You’ll pay an inflated price to stay within walking distance of the tournament and many places will now be booked. Around half an hour’s amble from the ground, the local outpost of the Hotel du Vin chain is housed in the elegant, 19th-century mansion of Cannizaro House at the edge of Wimbledon Common. It’s a little rough around the edges and double rooms in high season usually cost around £180, but nights during the Championships are available for upwards of £830.
A slightly cheaper option in Wimbledon Village is the Dog & Fox, a lively pub that’s said to have been a favourite with Boris Becker. It’s a charming little find, with double rooms from around £389 during the tournament.
You’ll get better value away from the action.
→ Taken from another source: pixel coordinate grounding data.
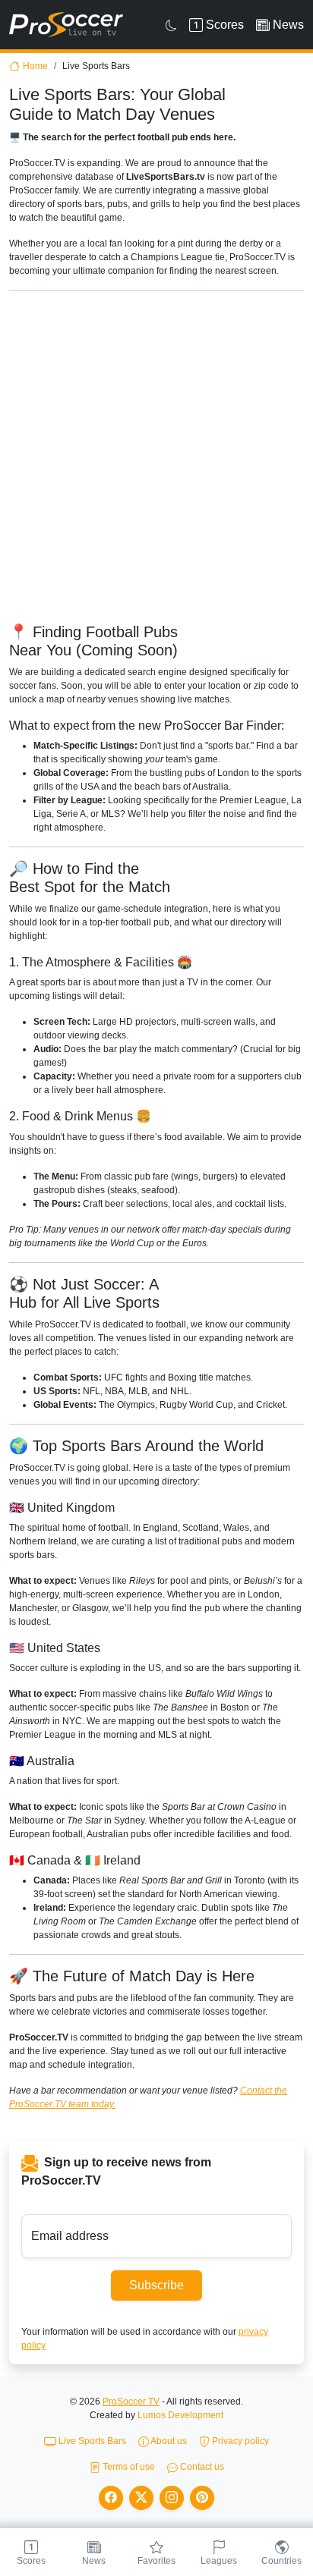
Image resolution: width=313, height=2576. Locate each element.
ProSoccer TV (131, 2401)
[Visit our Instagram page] (172, 2498)
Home (35, 66)
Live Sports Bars (91, 2441)
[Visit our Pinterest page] (202, 2498)
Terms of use (127, 2466)
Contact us (201, 2466)
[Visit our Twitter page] (141, 2498)
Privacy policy (239, 2441)
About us (168, 2441)
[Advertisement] (156, 459)
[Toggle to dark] (171, 25)
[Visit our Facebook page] (111, 2498)
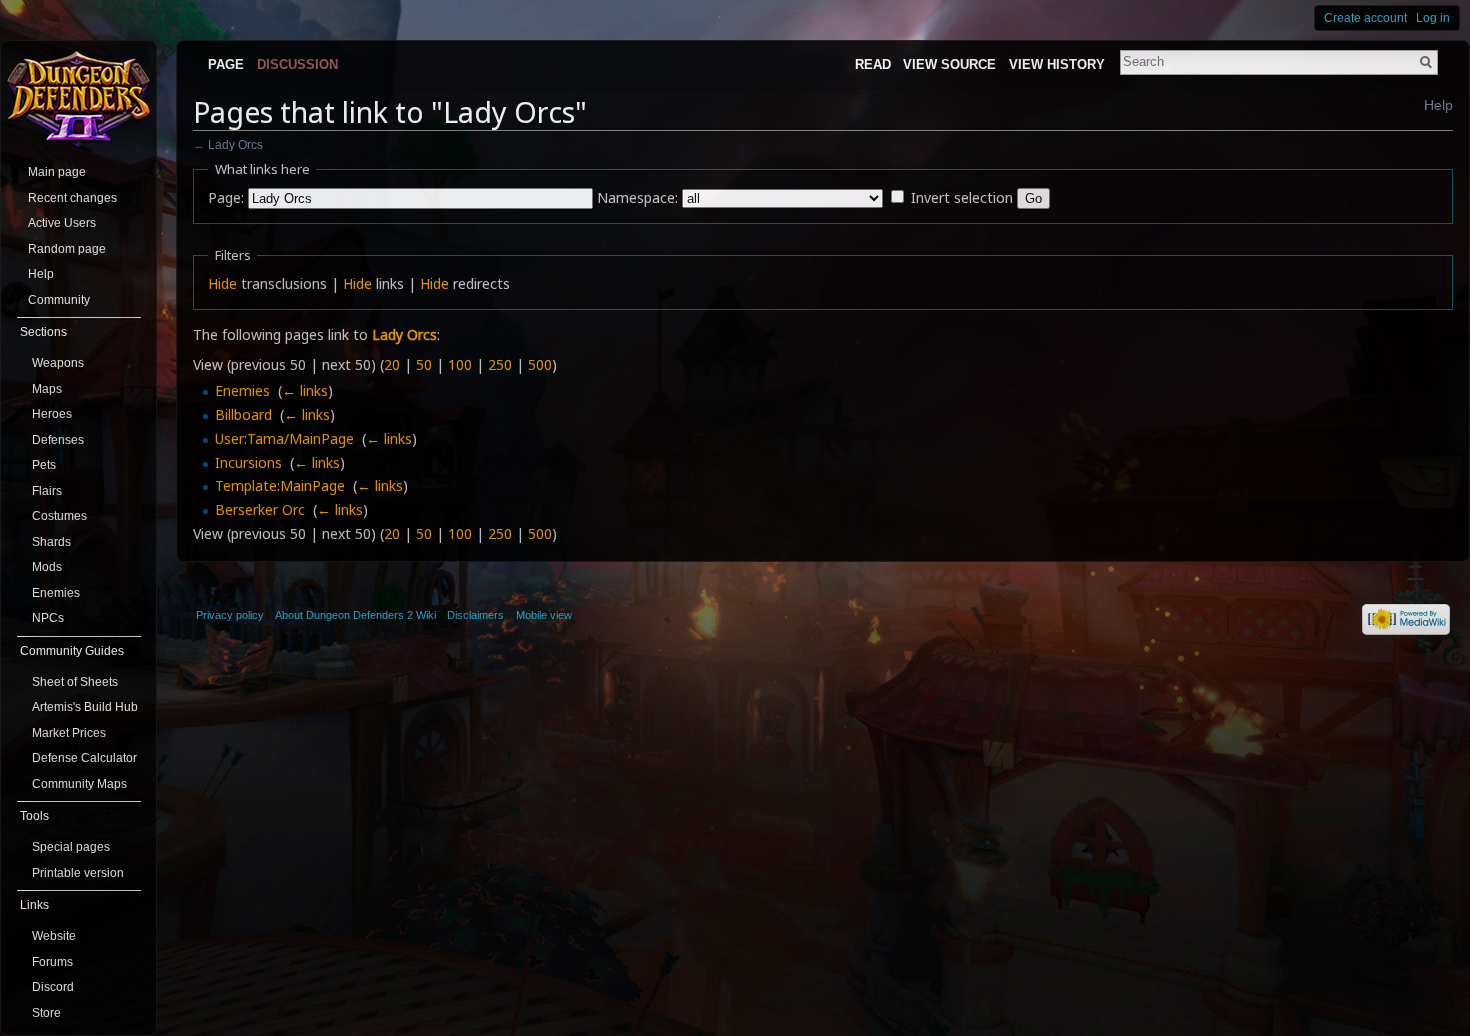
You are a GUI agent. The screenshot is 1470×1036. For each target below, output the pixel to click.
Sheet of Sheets (75, 682)
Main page (57, 172)
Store (46, 1013)
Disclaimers (475, 615)
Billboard (243, 414)
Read (873, 64)
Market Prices (69, 733)
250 (500, 364)
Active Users (62, 223)
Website (54, 936)
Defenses (58, 440)
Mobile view (544, 615)
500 (540, 364)
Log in (1433, 18)
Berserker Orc (260, 509)
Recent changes (72, 198)
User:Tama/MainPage (284, 438)
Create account (1365, 18)
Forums (52, 962)
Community (59, 300)
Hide (222, 283)
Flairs (47, 491)
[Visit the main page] (78, 97)
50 (424, 364)
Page (226, 64)
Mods (47, 567)
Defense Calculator (84, 758)
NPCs (48, 618)
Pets (44, 465)
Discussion (297, 64)
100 (460, 364)
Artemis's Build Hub (85, 707)
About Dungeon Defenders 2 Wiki (355, 615)
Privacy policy (230, 615)
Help (1438, 105)
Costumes (59, 516)
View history (1057, 64)
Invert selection (962, 197)
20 (392, 364)
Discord (53, 987)
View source (949, 64)
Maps (47, 389)
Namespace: (637, 197)
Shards (51, 542)
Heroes (52, 414)
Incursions (248, 462)
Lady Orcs (235, 144)
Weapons (58, 363)
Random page (67, 249)
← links (305, 390)
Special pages (71, 847)
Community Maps (79, 784)
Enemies (242, 390)
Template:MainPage (280, 485)
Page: (226, 197)
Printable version (78, 873)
A 20-minute train ride from Wimbledon station in Hampton Court, home to Henry VIII’s palace, The Mitre comes with a riverside terrace, the option to hire a boat, and doubles from £265 during the Championships. There’s even a Royal Tennis Court dinner mid-way through Wimbledon, during which guests can take a VIP tour of the place where Charles I played real tennis back in 1625. The elegant, arty bedrooms are a trade-off for the busy commute to the Grounds.
Further into central London, in refined Chelsea (a 25-minute Tube ride from Wimbledon station), you’re close to London’s shops and museums if you want to mix serves with sightseeing. Beaverbrook Town House is set in two converted Georgian townhouses, and has 14 suites with leafy views over Cadogan Gardens – and access to a tennis court if you’re tempted to have a go yourself. Though they start at an eye-watering £780 per night, they’re cheaper during Wimbledon than in the weeks preceding it.